- STATED EXERCISE
Copy out all of the material below, swapping each "Given" for "Instruction" and leaving everything else as it is. Leave the pictures out.

- MATERIAL SHOWN

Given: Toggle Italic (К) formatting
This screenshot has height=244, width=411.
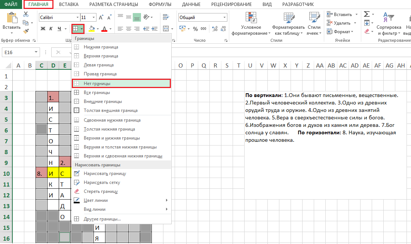Looking at the screenshot, I should (51, 29).
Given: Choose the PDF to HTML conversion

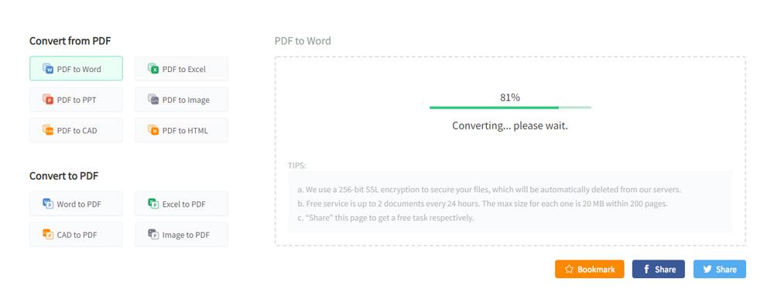Looking at the screenshot, I should 181,130.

- WRITTEN SOLUTION
Instruction: Toggle Italic (К) formatting
This screenshot has height=244, width=411.
Looking at the screenshot, I should (51, 29).
Instruction: Choose the PDF to HTML conversion

Looking at the screenshot, I should 181,130.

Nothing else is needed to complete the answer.